Figure 2. Ketohexokinase knockdown improves metabolic dysfunction in HFD+F-fed mice.

A) mRNA expression of genes regulating first, as well as B) second and third steps of fructose metabolism and genes responsible for C) endogenous fructose production in the livers of male, C57BL/6J mice fed chow diet on regular water (Chow), or HFD supplemented with 30% fructose and injected with PBS (HFD+F/PBS) or injected with KHK siRNA (HFD+F/siKHK) for the last 8 out of 20 weeks on the diets. Chow group for every gene was normalized to 1. Hepatic D) triglycerides (TG) and total cholesterol levels in the livers of these mice. E) NAFLD activity score based on the interpretation of liver histology by an independent laboratory. Serum F) total cholesterol, as well as G) alanine aminotransferase (ALT) and aspartate aminotransferase (AST) obtained at sacrifice, n=8–11 mice per group. H) Glucose tolerance test in these mice performed after 18 weeks on the diet. Western blot quantification of liver KHK and proteins mediating I)de novo lipogenesis (ACLY, ACC1, FASN, SCD1) and J) ER stress (XBP1, PERK, CHOP) pathways.

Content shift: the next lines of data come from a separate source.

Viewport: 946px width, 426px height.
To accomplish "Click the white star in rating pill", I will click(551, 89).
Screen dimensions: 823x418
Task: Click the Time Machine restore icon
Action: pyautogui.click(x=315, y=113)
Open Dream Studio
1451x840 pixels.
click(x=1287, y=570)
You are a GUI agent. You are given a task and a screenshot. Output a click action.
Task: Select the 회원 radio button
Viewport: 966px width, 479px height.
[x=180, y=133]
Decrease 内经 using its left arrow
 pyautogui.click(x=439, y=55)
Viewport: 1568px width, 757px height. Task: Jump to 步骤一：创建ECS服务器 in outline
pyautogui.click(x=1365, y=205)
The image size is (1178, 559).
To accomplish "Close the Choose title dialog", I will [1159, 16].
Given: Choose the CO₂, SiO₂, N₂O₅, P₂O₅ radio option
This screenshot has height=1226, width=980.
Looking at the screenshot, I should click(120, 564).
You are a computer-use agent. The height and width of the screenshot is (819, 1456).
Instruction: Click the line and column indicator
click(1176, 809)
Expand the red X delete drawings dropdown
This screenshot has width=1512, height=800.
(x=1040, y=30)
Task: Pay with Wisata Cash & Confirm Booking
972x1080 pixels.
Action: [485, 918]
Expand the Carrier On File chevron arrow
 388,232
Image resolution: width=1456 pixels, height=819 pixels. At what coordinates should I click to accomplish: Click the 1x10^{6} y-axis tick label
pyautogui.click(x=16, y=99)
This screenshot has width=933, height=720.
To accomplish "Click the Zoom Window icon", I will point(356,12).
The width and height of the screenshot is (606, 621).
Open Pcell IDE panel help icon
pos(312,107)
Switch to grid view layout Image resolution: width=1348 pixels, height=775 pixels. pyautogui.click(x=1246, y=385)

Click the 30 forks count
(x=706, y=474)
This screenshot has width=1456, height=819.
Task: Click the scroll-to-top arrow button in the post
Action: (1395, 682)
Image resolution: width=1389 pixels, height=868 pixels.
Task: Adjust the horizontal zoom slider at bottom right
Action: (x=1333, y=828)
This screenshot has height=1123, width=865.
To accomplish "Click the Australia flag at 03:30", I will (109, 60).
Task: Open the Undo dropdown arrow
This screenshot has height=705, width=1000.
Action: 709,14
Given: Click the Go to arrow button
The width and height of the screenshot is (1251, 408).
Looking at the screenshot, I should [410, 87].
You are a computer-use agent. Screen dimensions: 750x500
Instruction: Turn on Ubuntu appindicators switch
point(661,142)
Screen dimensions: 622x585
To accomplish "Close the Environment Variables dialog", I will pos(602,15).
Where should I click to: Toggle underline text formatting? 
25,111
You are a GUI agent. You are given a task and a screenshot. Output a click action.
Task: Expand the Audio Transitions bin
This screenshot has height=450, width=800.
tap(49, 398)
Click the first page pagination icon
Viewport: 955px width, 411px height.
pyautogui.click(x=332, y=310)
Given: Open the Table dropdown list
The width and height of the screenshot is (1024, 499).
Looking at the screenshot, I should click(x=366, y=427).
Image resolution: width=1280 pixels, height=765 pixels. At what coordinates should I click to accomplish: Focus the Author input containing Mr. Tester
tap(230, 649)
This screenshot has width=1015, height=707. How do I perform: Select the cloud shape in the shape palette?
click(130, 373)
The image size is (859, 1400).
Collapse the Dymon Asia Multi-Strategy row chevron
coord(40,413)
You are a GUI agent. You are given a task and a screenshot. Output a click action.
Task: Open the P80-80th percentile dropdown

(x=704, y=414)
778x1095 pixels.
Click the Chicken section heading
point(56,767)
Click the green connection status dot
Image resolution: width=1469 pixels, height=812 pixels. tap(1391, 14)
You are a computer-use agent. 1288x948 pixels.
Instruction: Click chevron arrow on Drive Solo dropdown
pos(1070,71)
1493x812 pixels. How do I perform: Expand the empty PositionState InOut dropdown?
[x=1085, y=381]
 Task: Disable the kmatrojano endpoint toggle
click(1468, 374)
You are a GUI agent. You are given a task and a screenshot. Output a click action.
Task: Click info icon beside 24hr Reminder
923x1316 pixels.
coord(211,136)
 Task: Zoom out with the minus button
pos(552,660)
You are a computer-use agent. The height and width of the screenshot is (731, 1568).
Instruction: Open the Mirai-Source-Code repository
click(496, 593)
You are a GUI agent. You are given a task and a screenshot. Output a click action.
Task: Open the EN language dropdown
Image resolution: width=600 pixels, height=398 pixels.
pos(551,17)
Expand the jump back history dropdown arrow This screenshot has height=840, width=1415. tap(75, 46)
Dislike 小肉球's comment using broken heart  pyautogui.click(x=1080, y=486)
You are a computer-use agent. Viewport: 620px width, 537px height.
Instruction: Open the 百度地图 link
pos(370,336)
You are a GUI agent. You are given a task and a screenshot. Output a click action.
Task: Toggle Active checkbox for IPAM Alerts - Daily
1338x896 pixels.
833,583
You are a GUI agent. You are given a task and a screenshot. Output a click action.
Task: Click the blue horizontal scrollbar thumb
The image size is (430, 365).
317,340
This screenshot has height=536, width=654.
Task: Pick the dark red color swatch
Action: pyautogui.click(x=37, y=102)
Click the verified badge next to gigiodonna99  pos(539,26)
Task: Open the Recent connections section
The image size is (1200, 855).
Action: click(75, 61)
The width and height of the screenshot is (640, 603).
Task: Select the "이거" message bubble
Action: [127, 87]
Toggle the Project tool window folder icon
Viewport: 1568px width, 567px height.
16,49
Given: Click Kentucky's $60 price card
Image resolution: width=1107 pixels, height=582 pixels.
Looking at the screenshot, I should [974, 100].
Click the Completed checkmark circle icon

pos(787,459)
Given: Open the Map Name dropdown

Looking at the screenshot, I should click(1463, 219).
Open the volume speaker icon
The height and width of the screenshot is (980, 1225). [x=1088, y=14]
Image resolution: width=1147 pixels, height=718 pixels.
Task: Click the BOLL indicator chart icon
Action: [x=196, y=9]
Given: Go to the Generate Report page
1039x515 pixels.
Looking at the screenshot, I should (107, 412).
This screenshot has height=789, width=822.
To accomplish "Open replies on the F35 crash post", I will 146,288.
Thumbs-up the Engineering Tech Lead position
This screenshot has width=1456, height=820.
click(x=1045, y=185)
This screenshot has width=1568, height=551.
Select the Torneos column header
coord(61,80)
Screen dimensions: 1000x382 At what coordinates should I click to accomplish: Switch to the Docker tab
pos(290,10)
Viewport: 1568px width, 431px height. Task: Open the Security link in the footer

Sample number for WB is n=3–8 and for mRNA n=6 mice. Statistically significant results are marked with # using one-way ANOVA analysis, with Dunnett’s multiple comparisons test to the Chow group, # p<0.05; ## p<0.01; ### p<0.001; #### p<0.0001, while * represents a post-hoc analysis between the groups under the line, *p <0.05; ** p<0.01, *** p<0.001, **** p<0.0001. All data are presented as mean ± S.E.M.